萧懒童年方十五,出落得珊珊玉立,更兼唱作俱佳,身价却并不高,因此几大会馆、戏班没有不爱用他的戏的。萧润麒为让徒弟多亮相,都是每日凌晨就将萧懒童赶起来练功,然后让他白天上各处会馆唱戏,晚上再去万元胡同的茶园演出,散了戏后还要应酬捧客,天天是起五更、睡三更,吃饭解手都和打仗一样。萧懒童因此而愈见清瘦,也愈见幽怨,其色更盛,其音更哀,令人如痴如狂,走红的势头挡都挡不住。因朝廷一向是明令禁止官员蓄养家戏,因此伶人们大都挂籍于某戏班,但近年来名角们往往自己开设私堂,以弦歌娱人、佐尊侑觞,内里的勾当实在与娼寮无异。萧润麒见萧懒童闯出了些名堂来,立便顺势而动,在前门一带的观音寺街自立“配春堂”,以堂主人自居,萧懒童当然就是“少主人”。
多年的梨园生涯早已磨平了萧懒童,毕竟,他的周遭全都是捧戏子的、喜歌郎的、玩相公的,而他就是戏子、歌郎、相公。过去那孩子曾拼死抗拒的黑暗,早已在这少年身上滚过了一遍又一遍。终于,他“红”了——所有人都这样说——你“红”了!
为了红,他放弃了那么多,可得到的一切真是他想要的吗?萧懒童怀疑,放弃的那些才是吧……但他不敢往深里想,已经有好几次,在某一个瞬间,他都感到了那股猛一把将他攥住的冲动:如果他手头有柄刀——一根琴弦就成,他一定会杀人,或者自杀。
不过他意想不到,最终的爆发竟有着那样平淡的开头。
那天他身体不舒服,在床上多赖了一刻,师父萧润麒气坏了,直接拿狼牙棒把他给揍起来,赶他去苏州会馆唱早戏。他硬撑着唱完,有个老捧客留他吃午饭,萧懒童推说不便,“我还要赶戏呢,今儿山西会馆第三出,就是我的邬飞霞[1]。误了戏,师父要打。”客人却笑道:“你这样的红人,还怕师父?红为了什么?不就为了当大爷嘛!”萧懒童心里头忽一动,对呀,红为了什么?他什么都没有,还不能当一次大爷嘛!他真就坐在那儿踏踏实实吃完了一顿午饭。下午他一场戏也没赶,开发了车夫,自己跑到大栅栏逛了一大圈,直玩到天黑才回家。之前早有好几名会馆的管事来配春堂寻人,萧润麒自然已知萧懒童逃戏之举,但当时堂子里正有要人在座,故此他摁下一腔怒气,先叫萧懒童陪客。萧懒童却顶顶厌恶那客人的,那人是吏部的一位侍郎,早年萧润麒在京时二人就结有一段旧欢,此番重逢,少不得前缘再续、新唱后庭。但那侍郎与萧润麒爱好几回之后,便已生腻,且嫌为师的年老,一心想染指新鲜欲滴的徒弟。萧润麒为笼络老相好,也是竭力献媚,早已答应把萧懒童献上以供欢娱,今夜就要成其好事。

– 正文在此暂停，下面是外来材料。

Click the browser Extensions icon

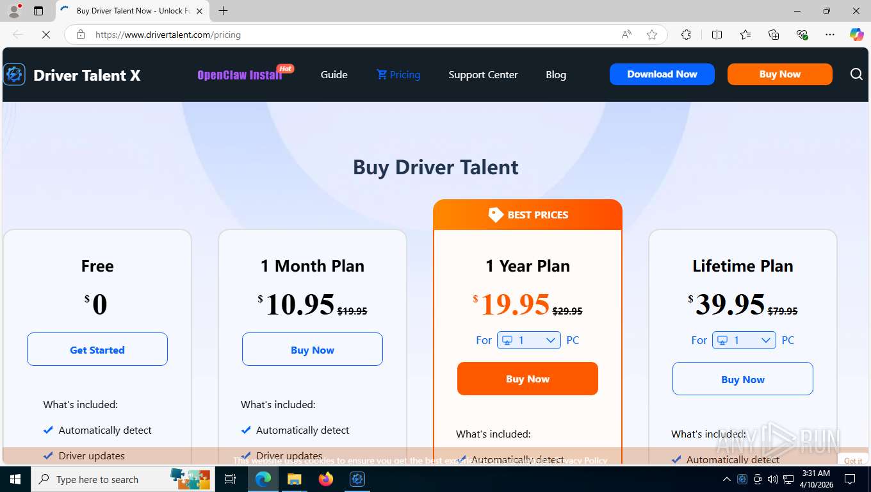coord(686,35)
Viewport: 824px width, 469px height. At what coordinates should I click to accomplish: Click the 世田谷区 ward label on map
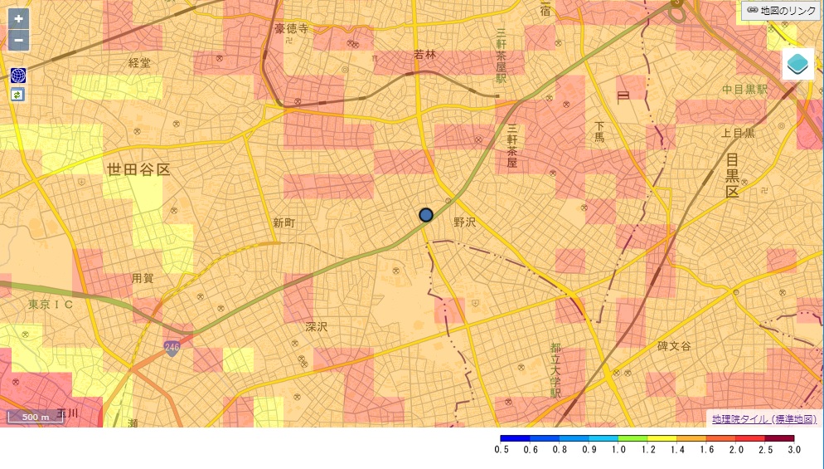click(138, 169)
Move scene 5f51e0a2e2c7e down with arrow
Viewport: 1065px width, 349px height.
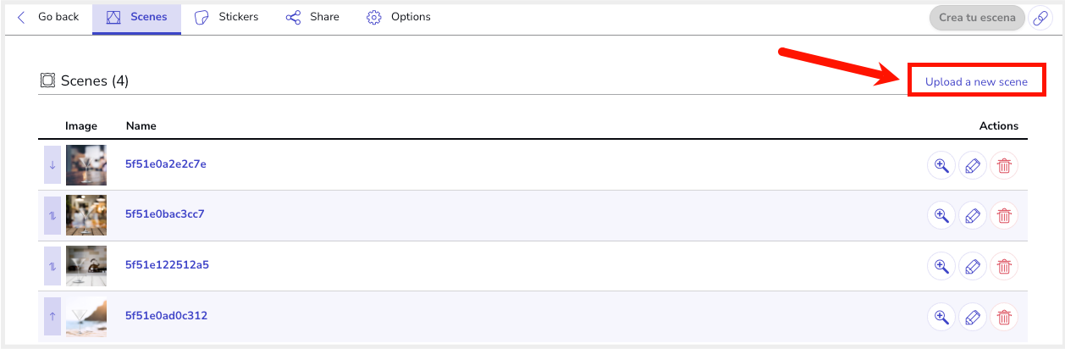(x=52, y=165)
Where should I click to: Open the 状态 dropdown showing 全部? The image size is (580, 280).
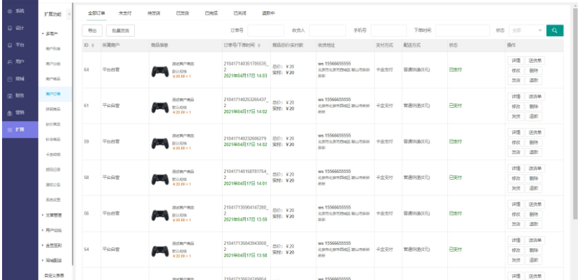(x=526, y=30)
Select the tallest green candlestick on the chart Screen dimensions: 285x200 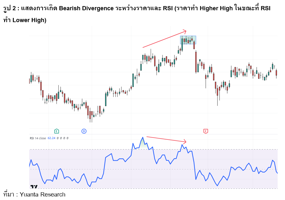(x=133, y=80)

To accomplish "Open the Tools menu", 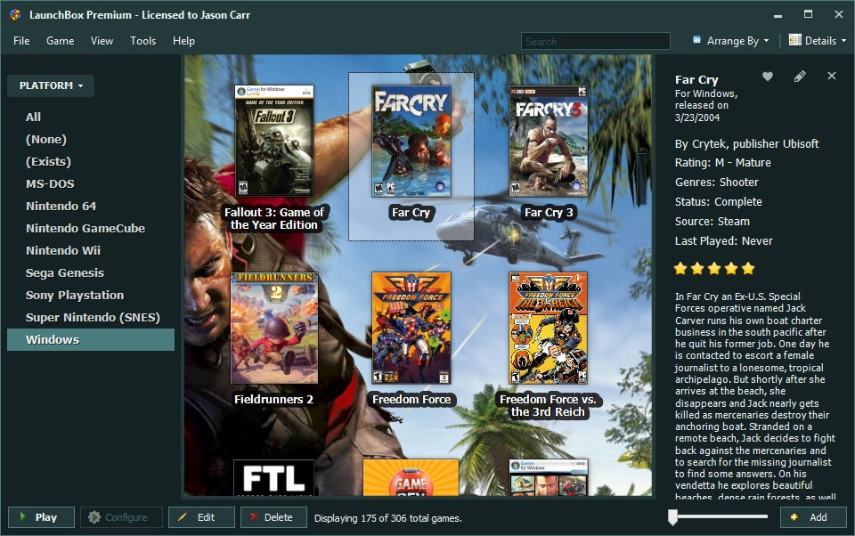I will (143, 40).
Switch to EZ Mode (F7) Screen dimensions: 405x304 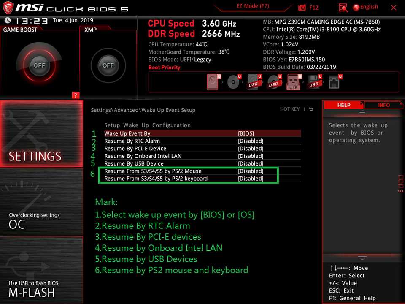252,7
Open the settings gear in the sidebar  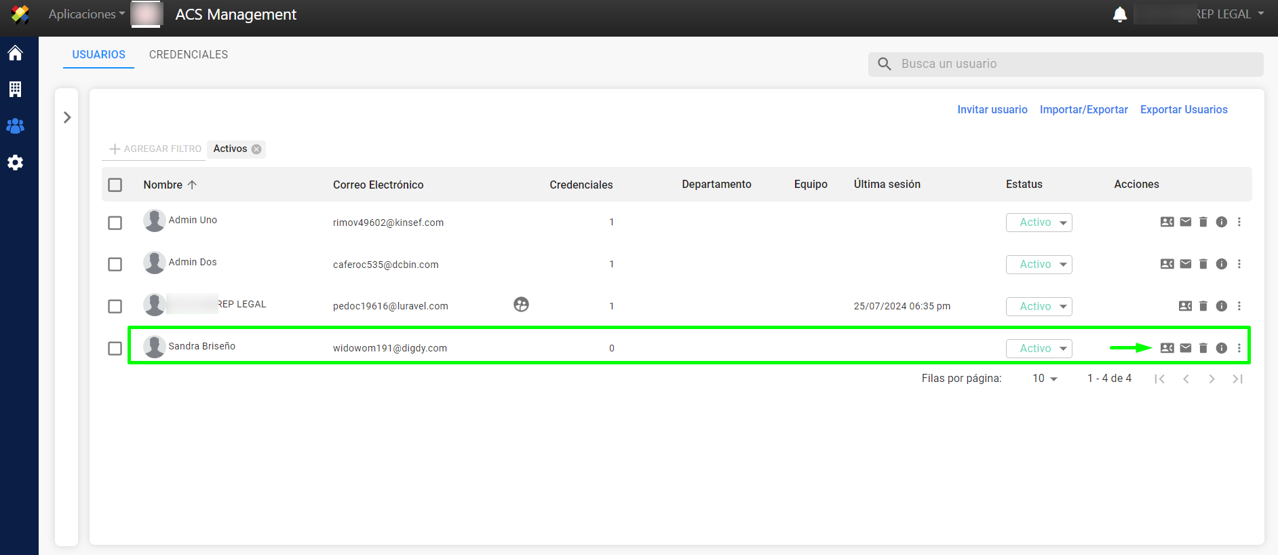point(15,162)
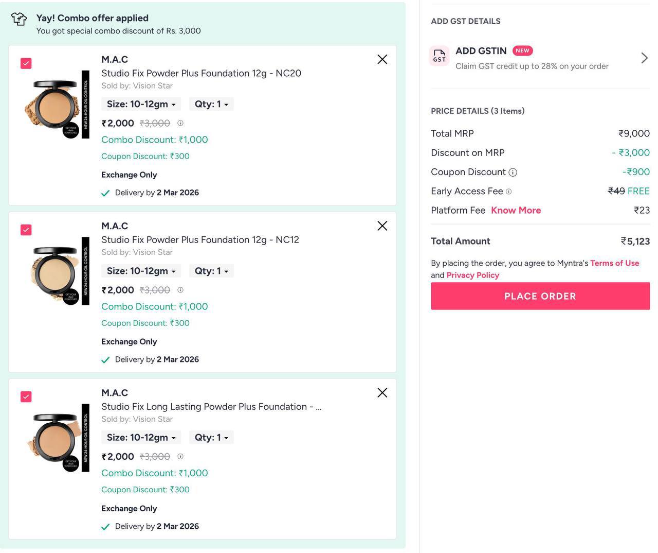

萧懒童对他们那点儿脏心思是一清二楚,从头到尾没给半分好脸色。侍郎被呛得下不来台,拂袖而去。萧润麒憋了一天的气便尽数爆发,他抄起一柄水烟烟枪就向萧懒童打来。萧懒童抱头挨打,轻车熟路;他实在被打过太多次了,喊嗓要打、撕腿要打、忘词了要打、脸花了要打、水袖不够白要打、绣鞋磨毛了要打、替师父弄钱不卖力要打、替师父弄人不卖力要打、太卖力惹师父吃醋也要打……蓦地里,年深月久、桩桩件件全涌上心头,萧懒童一跃而起,像他扮演了无数回的义烈女子冲向她们的敌人一样,他信手抄起一只叉水果的银叉子,刺向萧润麒的胸膛。他自觉无辜而委屈,上一回他也是这种感觉:师父,不是我挑起的争端,我只是结束它而已。
但一切远未结束,萧润麒一闪身躲开了,叉子只不过划破了他的花衣裳。
然而,萧润麒还是气疯了,他威胁萧懒童,这件事要么私了,“私了”的意思就是他们师徒俩重新签订一张契书,声明萧懒童一辈子不出师,所有收入都上交师父萧润麒,要么——“我会发动我在京城积蓄了几十年的所有力量,要你小子好看”。
萧懒童选择了后者。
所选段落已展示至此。